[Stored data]
═══
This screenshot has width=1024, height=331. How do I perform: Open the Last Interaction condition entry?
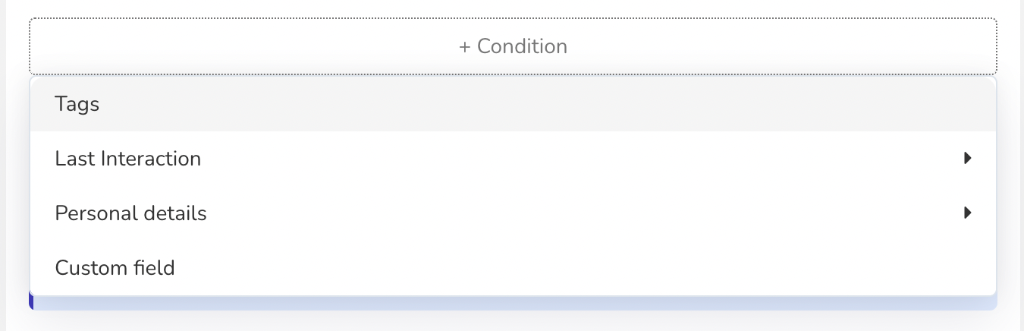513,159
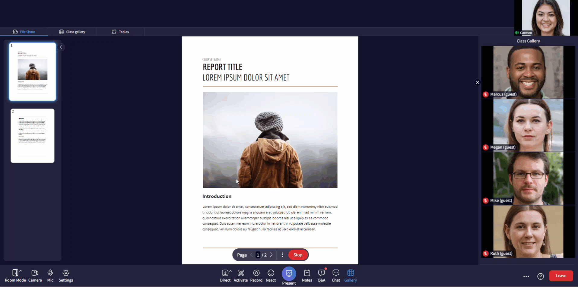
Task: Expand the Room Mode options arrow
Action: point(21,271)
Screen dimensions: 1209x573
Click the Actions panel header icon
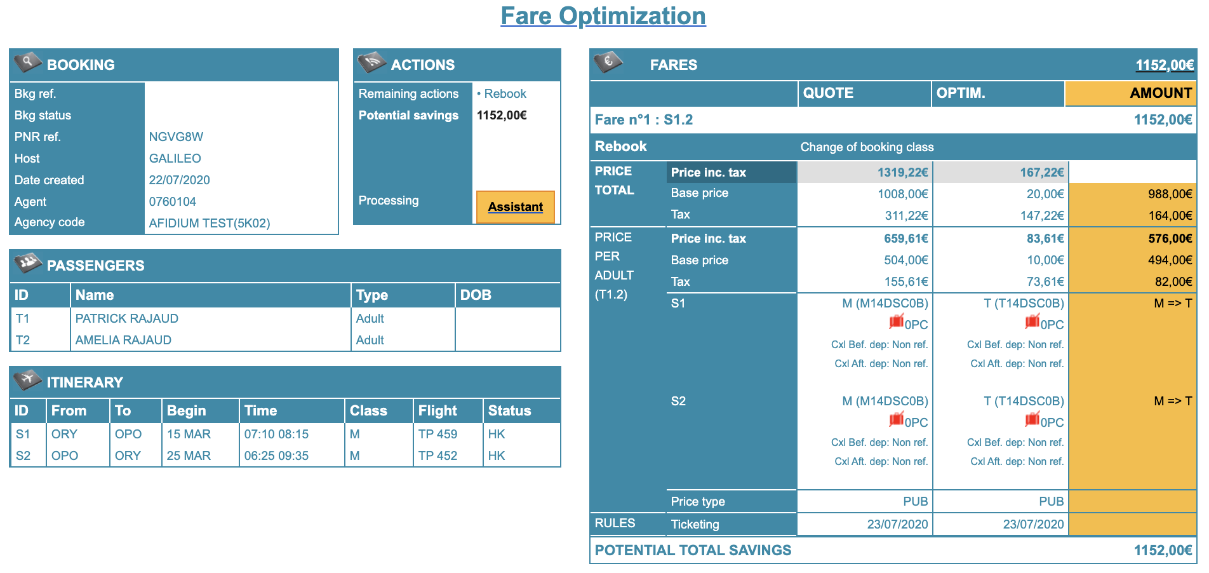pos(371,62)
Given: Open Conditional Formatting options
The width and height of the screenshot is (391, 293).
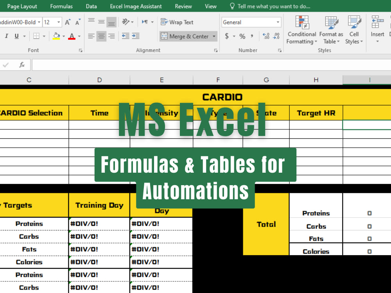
═══
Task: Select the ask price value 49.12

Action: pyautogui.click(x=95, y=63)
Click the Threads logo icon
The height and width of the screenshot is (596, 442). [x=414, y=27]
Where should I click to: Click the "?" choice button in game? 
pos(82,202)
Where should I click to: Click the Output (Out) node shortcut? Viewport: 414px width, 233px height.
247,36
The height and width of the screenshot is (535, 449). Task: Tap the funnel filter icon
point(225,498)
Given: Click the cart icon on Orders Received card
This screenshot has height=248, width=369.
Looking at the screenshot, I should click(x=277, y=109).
═══
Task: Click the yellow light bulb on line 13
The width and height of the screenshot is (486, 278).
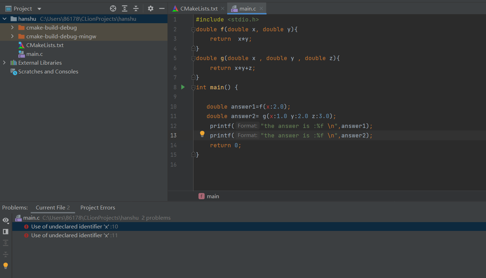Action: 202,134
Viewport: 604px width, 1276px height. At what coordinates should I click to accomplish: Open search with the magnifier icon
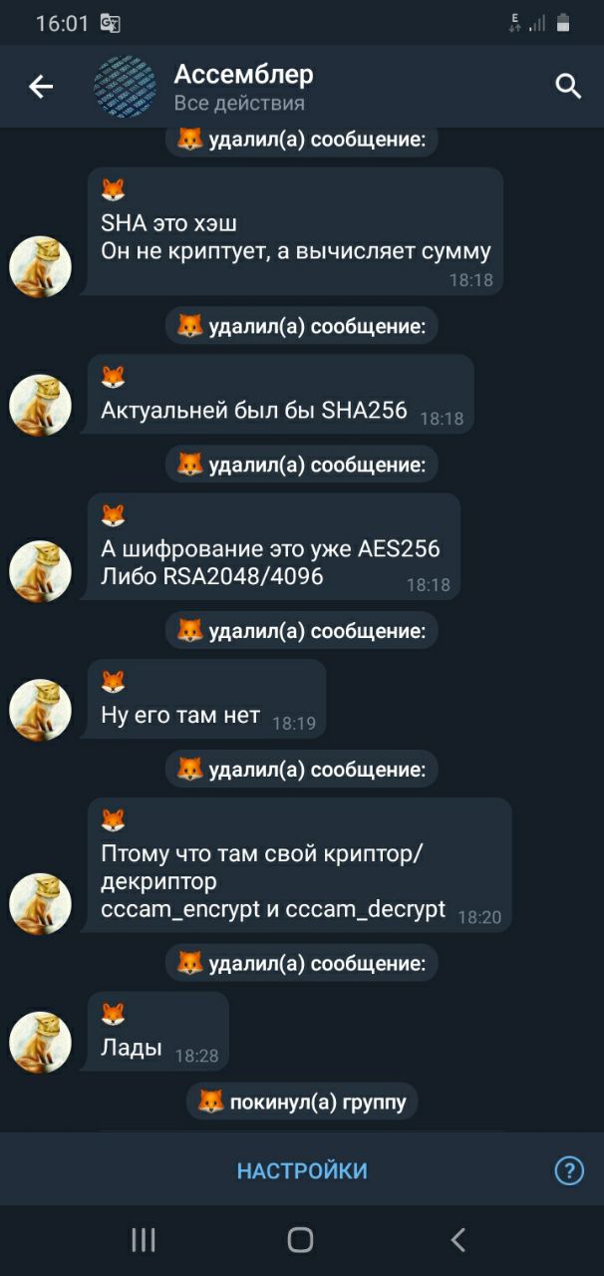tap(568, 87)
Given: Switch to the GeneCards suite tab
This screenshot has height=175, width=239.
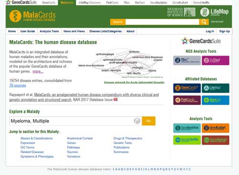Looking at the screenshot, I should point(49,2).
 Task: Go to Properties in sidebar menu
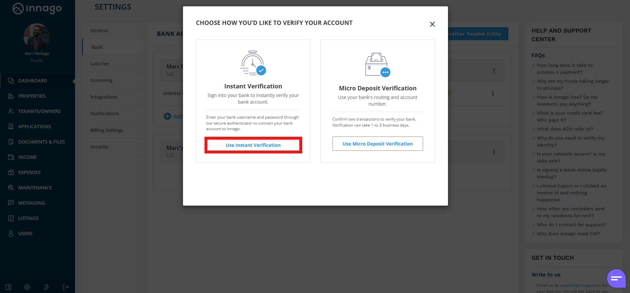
═══
■ **What to produce**: Your reply should hold nothing but the lines above, from the one containing "This screenshot has width=1024, height=331." to the one containing "The width and height of the screenshot is (391, 293).", reproduced exactly minus the pictures.

■ **Exercise output**:
This screenshot has width=1024, height=331. How do I perform: Open the Last Interaction condition entry?
513,159
Task: Expand the Room Mode options arrow
Action: point(21,271)
Screen dimensions: 1209x573
Click the Actions panel header icon
pos(371,62)
Given: Open Conditional Formatting options
The width and height of the screenshot is (391, 293).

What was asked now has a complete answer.